Notes on Kleppmann SQL Transactions Talk
"Transactions: myths, surprises and opportunities" by Martin Kleppmann - YouTube
This talk is REALLY GOOD. Taking some notes...
3m - ACID - not a great acronym and the meaning has changed over time
3m50s - Durability data is fsync'd to disk and/or replicated
4m30s - Consistency - transactions move db from one consistent state to another - integrity constraints, etc. Vaguely defined. Rest of the talk.
6m30s - Atomicity - not concurrency. how faults are handled. you get either ALL or NONE of the writes in the transaction. A better name would be "Abortability"
8m20s - Transactions - multi-object atomicity. Rollback writes on abort
9m50s - Isolation - different types. "Serializability" means all transactions act THE SAME as if they were executing on a single thread. This is the rest of the talk!
13m - race conditions at isolation levels. The rest of the talk talks about different errors and how moving "up" an isolation level prevents the error
13m10s - Read committed - default in Postgres, Oracle, SQL server
Prevents dirty reads and dirty writes
Dirty reads - one transaction reads data that another transaction has not yet committed
13m51s - Dirty writes
If you have two transactions, A and B, and they both want to write their names to values x and y at the same time, the end result should be x=A,y=A or x=B,y=B . a mix of names is called a dirty write.

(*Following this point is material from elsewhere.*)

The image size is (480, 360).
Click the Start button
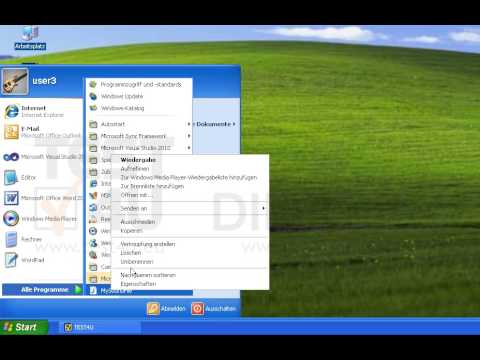coord(24,327)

Read committed prevents this.
15m - Read skew can occur unde READ COMMITTED
If you have two accounts with balances of 500 each, and you start a transaction to transfer 100 from X to Y
X = X - 100
Y + Y = 100
16m - If another transaction reads X after the first operation, and Y after the second operation, they only see $900 total...
16m50s- The backup sees different parts of the database at different points in time. Occurs under READ COMMITTED isolation.
To prevent read skew, can use REPEATABLE READ or SNAPSHOT ISOLATION. Similar from users point of view but different from implementation level.
17m10s - REPEATABLE READ - locking.
17m30s - Snapshot isolation/ MVCC - Postgres and MySQL calls this "REPEATABLE READ"
A snapshot sees the database at one point in time. MVCC (Multi-version concurrency control) keeps different versions of data and presents transactions with the version appropriate to its time.
18m40s - What's the difference between snapshot and serializable?
Imagine a doctor oncall system. the constraint is there must be at least one doctor oncall, but doctors can swap oncalls. A swap looks like this
19m36s - doctor swap transaction
20m10s - even under snapshot isolation, we ended up with a database where the "must be at least one doctor oncall" constraint failed
20m32s - This is because they both start with the same snapshot (where the constraint works), but update DIFFERENT values to fail the constraint.
This is prevented by SERIALIZABLE isolation
21m50s - SERIALIZABLE implementation strategies
2-Phase Locking (not the same as 2-Phase Commit) . Take a shared lock on all of the stuff that you've read. Hold that lock until the end of the transaction. Super slow, especially if a transaction reads all the rows - locks all the rows
23m30s - BoldDB (I think) implementation strategy - Literally serialize transactions. Only feasible if transaction is fast (ideally )
25m40s - Serializable Snapshot Isolation. detect conflicts and abort. Postgres
Implement locks like 2PL, but don't block. "this write from this transaction conflicts with this read transaction". Try to resolve this at commit time.
28m - end of db isolation levels, Moving on to what transactions might mean for distributed systems
29m50s - Serializable transactions across services require slow protocols such as 2PC, 3PC.
32m30s - Alternatives to serializability
Compensating transactions ( abort/rollback at application level). Saga pattern. Requires detecting and fixing constraint violations after the fact (apologizing to customers for selling them something that was sold out)
35m - compensating transactions are kind of like Atomicity and apologies are kind of like Consistency
36m - user issues with implicit relationships (posting message to unfriended friend)
37m30s - Can we do better than eventual consistency?
Probably can't do serializability - too slow. "Causality" can be maintained without global coordination. "Consistent snapshot". Can we make causality effiecient?